- GIVEN EXERCISE:
Show each line of the data below that contains the word "button", copied in full, and treat uppercase and lowercase as different.

- SOURCE MATERIAL:
·····
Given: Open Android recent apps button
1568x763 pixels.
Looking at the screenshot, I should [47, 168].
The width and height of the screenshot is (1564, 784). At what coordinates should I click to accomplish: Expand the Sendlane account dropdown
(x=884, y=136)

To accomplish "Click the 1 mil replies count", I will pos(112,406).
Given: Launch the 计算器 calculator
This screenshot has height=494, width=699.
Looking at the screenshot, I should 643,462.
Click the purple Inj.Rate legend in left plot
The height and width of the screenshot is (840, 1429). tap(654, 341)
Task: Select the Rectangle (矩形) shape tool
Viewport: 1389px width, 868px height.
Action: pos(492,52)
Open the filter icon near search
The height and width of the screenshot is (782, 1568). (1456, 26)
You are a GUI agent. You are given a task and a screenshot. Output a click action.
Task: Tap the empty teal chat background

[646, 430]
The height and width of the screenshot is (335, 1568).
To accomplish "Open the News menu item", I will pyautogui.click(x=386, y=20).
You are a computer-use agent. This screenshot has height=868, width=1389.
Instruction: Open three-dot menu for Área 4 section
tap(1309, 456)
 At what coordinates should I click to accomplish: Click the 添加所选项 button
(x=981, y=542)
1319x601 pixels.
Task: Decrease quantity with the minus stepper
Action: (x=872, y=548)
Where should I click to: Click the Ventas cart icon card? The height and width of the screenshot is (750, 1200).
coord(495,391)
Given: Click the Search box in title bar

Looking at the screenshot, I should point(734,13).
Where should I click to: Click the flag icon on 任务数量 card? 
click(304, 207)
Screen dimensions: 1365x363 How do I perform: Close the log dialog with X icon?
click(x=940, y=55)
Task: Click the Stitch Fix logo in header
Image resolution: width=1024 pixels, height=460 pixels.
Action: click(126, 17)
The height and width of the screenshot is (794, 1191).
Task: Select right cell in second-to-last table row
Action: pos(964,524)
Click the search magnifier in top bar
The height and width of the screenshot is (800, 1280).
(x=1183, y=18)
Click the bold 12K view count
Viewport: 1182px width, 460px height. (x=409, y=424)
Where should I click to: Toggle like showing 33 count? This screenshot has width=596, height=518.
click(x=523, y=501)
·····
- CORRECT RESULT:
Given: Open Android recent apps button
 At what coordinates should I click to accomplish: Click the 添加所选项 button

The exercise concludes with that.